A hidden winner in the biotech boom
Brian Feroldi (IQVIA Holdings): With technologies such as CRISPR, CAR-T, and RNAi starting to take flight, there's a lot of reason for investors to be bullish on the future of biotech. However, given the arduous regulatory approval process, it can be exceedingly difficult for investors to pick the winners ahead of time. That's why I believe that buying IQVIA Holdings -- which was formerly known as Quintiles IMS -- is a smart way for investors to play the biotech boom.
IQVIA is the largest clinical research organization in the world. The company employs an army of scientists and regulatory experts that know exactly what it takes to bring a new drug to market. The company has become a natural partner for pharma and biotech companies of all sizes that want to give their compound the best chance possible of winning the thumbs-up.
For investors, the wonderful thing about IQVIA's business is that the company earns revenue from all phases of a drug's development, even if a compound winds up in the dust bin. Better yet, since drug development is a multiyear process, the company has a tremendous amount of visibility into its future revenue. For example, last quarter the company recorded that its backlog of projects exceeds $15 billion.
Another fact to cheer is that IQVIA still can earn revenue from a drug after it leaves the clinic. That's because the company boasts a one-of-a-kind database of healthcare information that companies can buy to help them with sales targeting. For companies that want to give their drug the best shot at commercial success -- which is every company -- this data is vital.
When this business model is placed against the backdrop of a booming biotech sector, it isn't hard to see why analysts are projecting earnings growth of more than 15% over the next five years. That's quite strong for a company that is only trading for 20 times next year's earnings estimates.
Time to buy this beaten-up biotech bargain
Todd Campbell (Gilead Sciences): The way Gilead Sciences' shares have been trading over the past two years, you'd think the company was on borrowed time, but that's not the case. It still generates annualized sales of over $20 billion and free cash flow over $1 billion per quarter. Importantly, it has catalysts that could make adding shares now smart.
The company's declining share price has been because of slowing sales of its hepatitis C drugs. In 2014, Gilead Sciences revolutionized hep C treatment by reducing treatment duration, eliminating the need for side-effect-laden drugs like peg interferon, and delivering functional cures of nearly 100%. These drugs were so successful that, at their peak, they were producing over $4 billion in quarterly revenue.

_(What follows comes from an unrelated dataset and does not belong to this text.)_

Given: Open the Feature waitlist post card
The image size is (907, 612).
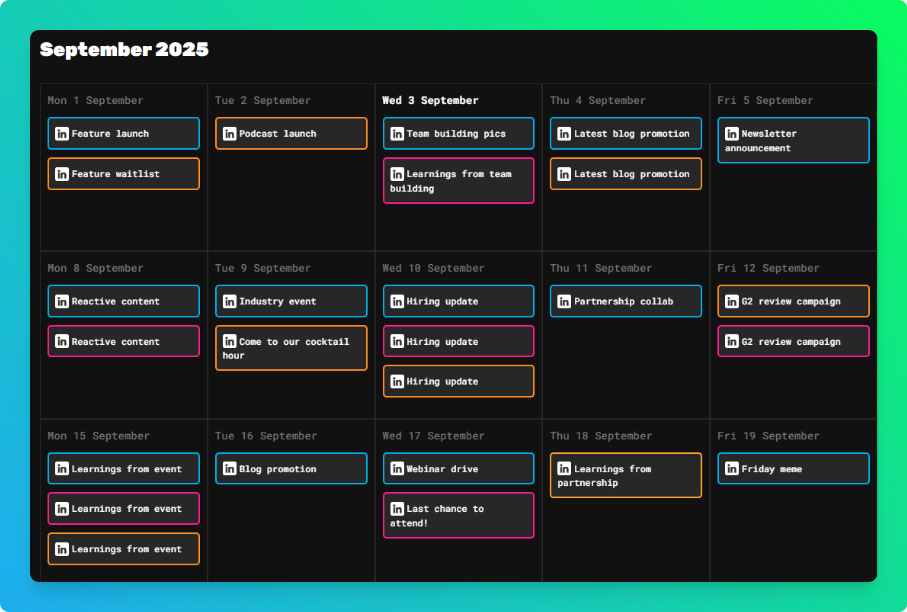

However, a lot of that revenue was due to pent-up demand from patients with advanced disease. Once that demand waned, Gilead's addressable market shrank and that, plus new competition, has caused Gilead's hep C sales to fall to about $1 billion per quarter.
Disappointment because of declining sales (and, in turn, profit) is understandable, but Gilead Sciences remains the market leader in HIV treatment and last year's acquisition of Kite Pharma, which landed it Yescarta, a chimeric antigen receptor T-cell therapy (CAR-T) approved for certain types of B-cell lymphoma, is expanding it into cancer treatment.
Furthermore, it has potential blockbuster drugs in late-stage studies for rheumatoid arthritis and nonalcoholic steatohepatitis that could reach the market by the end of 2020, if all goes according to plan.
Gilead Sciences' second-quarter revenue was $5.6 billion, its adjusted earnings landed at $2.5 billion, and it was sitting on $31.7 billion in cash exiting June. That still makes it a market leader, and with new drug opportunities looming and a discount rack valuation, I think adding it to your portfolio now could prove profit-friendly.